--- SUPPLIED MATERIAL ---

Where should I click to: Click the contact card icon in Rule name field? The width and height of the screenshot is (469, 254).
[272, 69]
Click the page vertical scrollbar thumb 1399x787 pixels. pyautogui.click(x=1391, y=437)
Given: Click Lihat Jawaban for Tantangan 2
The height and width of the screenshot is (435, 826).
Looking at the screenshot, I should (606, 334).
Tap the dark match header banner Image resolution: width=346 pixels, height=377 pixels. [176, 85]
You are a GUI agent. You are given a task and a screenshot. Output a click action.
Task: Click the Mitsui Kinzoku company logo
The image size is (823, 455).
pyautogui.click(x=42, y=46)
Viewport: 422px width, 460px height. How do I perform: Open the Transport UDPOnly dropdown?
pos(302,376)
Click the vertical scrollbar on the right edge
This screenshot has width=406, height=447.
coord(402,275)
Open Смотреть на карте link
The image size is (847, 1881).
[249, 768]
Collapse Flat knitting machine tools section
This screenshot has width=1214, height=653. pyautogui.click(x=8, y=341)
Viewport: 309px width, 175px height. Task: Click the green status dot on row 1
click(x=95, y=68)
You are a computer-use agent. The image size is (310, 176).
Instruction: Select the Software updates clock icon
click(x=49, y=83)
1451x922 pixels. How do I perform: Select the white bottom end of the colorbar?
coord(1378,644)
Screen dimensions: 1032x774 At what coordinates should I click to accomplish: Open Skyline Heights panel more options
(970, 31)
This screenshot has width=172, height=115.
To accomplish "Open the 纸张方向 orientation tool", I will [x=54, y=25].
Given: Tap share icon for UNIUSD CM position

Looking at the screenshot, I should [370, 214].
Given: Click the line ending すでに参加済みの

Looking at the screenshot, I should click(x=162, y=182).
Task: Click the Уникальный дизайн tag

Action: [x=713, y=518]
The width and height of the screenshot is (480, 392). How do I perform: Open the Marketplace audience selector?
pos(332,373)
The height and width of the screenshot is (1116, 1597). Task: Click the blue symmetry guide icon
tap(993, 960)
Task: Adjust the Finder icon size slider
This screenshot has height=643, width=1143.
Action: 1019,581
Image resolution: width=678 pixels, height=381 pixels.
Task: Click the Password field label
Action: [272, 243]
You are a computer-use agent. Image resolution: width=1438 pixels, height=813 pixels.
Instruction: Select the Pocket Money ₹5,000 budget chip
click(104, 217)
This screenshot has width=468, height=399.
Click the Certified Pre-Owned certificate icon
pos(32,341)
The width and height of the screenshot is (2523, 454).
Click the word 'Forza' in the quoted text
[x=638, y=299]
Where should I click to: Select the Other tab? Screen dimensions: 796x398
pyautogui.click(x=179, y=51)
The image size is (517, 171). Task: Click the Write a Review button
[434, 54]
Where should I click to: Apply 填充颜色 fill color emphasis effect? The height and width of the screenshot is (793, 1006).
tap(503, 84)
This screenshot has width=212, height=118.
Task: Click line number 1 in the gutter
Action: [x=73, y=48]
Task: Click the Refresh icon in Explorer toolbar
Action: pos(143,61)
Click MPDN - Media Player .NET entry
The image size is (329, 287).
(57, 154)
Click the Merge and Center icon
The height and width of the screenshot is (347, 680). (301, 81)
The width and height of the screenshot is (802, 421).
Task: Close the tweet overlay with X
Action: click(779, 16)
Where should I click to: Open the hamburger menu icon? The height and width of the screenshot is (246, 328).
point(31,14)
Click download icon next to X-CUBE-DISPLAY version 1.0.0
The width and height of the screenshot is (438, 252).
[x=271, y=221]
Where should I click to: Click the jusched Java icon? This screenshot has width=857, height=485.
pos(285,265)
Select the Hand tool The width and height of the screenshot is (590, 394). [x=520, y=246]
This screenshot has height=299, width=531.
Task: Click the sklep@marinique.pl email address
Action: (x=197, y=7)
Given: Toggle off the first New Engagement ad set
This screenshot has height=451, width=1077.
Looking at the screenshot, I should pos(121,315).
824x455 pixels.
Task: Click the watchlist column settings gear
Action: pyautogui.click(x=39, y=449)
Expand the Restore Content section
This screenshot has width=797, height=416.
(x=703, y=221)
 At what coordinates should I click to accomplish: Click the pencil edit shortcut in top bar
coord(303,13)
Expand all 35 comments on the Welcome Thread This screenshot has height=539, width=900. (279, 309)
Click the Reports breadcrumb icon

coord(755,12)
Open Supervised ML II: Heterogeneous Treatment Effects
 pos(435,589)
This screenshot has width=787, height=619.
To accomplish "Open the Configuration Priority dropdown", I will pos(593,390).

---

● **TO BE DONE**: Copy the listing above word for word, from the first line to the last.

● **FINISHED EXERCISE**:
Where should I click to: Click the contact card icon in Rule name field? The width and height of the screenshot is (469, 254).
[272, 69]
Click the page vertical scrollbar thumb 1399x787 pixels. pyautogui.click(x=1391, y=437)
Given: Click Lihat Jawaban for Tantangan 2
The height and width of the screenshot is (435, 826).
Looking at the screenshot, I should (606, 334).
Tap the dark match header banner Image resolution: width=346 pixels, height=377 pixels. [176, 85]
You are a GUI agent. You are given a task and a screenshot. Output a click action.
Task: Click the Mitsui Kinzoku company logo
The image size is (823, 455).
pyautogui.click(x=42, y=46)
Viewport: 422px width, 460px height. How do I perform: Open the Transport UDPOnly dropdown?
pos(302,376)
Click the vertical scrollbar on the right edge
This screenshot has width=406, height=447.
coord(402,275)
Open Смотреть на карте link
The image size is (847, 1881).
[249, 768]
Collapse Flat knitting machine tools section
This screenshot has width=1214, height=653. pyautogui.click(x=8, y=341)
Viewport: 309px width, 175px height. Task: Click the green status dot on row 1
click(x=95, y=68)
You are a computer-use agent. The image size is (310, 176).
Instruction: Select the Software updates clock icon
click(x=49, y=83)
1451x922 pixels. How do I perform: Select the white bottom end of the colorbar?
coord(1378,644)
Screen dimensions: 1032x774 At what coordinates should I click to accomplish: Open Skyline Heights panel more options
(970, 31)
This screenshot has width=172, height=115.
To accomplish "Open the 纸张方向 orientation tool", I will [x=54, y=25].
Given: Tap share icon for UNIUSD CM position

Looking at the screenshot, I should [370, 214].
Given: Click the line ending すでに参加済みの

Looking at the screenshot, I should click(x=162, y=182).
Task: Click the Уникальный дизайн tag

Action: [x=713, y=518]
The width and height of the screenshot is (480, 392). How do I perform: Open the Marketplace audience selector?
pos(332,373)
The height and width of the screenshot is (1116, 1597). Task: Click the blue symmetry guide icon
tap(993, 960)
Task: Adjust the Finder icon size slider
This screenshot has height=643, width=1143.
Action: 1019,581
Image resolution: width=678 pixels, height=381 pixels.
Task: Click the Password field label
Action: [272, 243]
You are a computer-use agent. Image resolution: width=1438 pixels, height=813 pixels.
Instruction: Select the Pocket Money ₹5,000 budget chip
click(104, 217)
This screenshot has width=468, height=399.
Click the Certified Pre-Owned certificate icon
pos(32,341)
The width and height of the screenshot is (2523, 454).
Click the word 'Forza' in the quoted text
[x=638, y=299]
Where should I click to: Select the Other tab? Screen dimensions: 796x398
pyautogui.click(x=179, y=51)
The image size is (517, 171). Task: Click the Write a Review button
[434, 54]
Where should I click to: Apply 填充颜色 fill color emphasis effect? The height and width of the screenshot is (793, 1006).
tap(503, 84)
This screenshot has width=212, height=118.
Task: Click line number 1 in the gutter
Action: [x=73, y=48]
Task: Click the Refresh icon in Explorer toolbar
Action: pos(143,61)
Click MPDN - Media Player .NET entry
The image size is (329, 287).
(57, 154)
Click the Merge and Center icon
The height and width of the screenshot is (347, 680). (301, 81)
The width and height of the screenshot is (802, 421).
Task: Close the tweet overlay with X
Action: click(779, 16)
Where should I click to: Open the hamburger menu icon? The height and width of the screenshot is (246, 328).
point(31,14)
Click download icon next to X-CUBE-DISPLAY version 1.0.0
The width and height of the screenshot is (438, 252).
[x=271, y=221]
Where should I click to: Click the jusched Java icon? This screenshot has width=857, height=485.
pos(285,265)
Select the Hand tool The width and height of the screenshot is (590, 394). [x=520, y=246]
This screenshot has height=299, width=531.
Task: Click the sklep@marinique.pl email address
Action: (x=197, y=7)
Given: Toggle off the first New Engagement ad set
This screenshot has height=451, width=1077.
Looking at the screenshot, I should pos(121,315).
824x455 pixels.
Task: Click the watchlist column settings gear
Action: pyautogui.click(x=39, y=449)
Expand the Restore Content section
This screenshot has width=797, height=416.
(x=703, y=221)
 At what coordinates should I click to accomplish: Click the pencil edit shortcut in top bar
coord(303,13)
Expand all 35 comments on the Welcome Thread This screenshot has height=539, width=900. (279, 309)
Click the Reports breadcrumb icon

coord(755,12)
Open Supervised ML II: Heterogeneous Treatment Effects
 pos(435,589)
This screenshot has width=787, height=619.
To accomplish "Open the Configuration Priority dropdown", I will pos(593,390).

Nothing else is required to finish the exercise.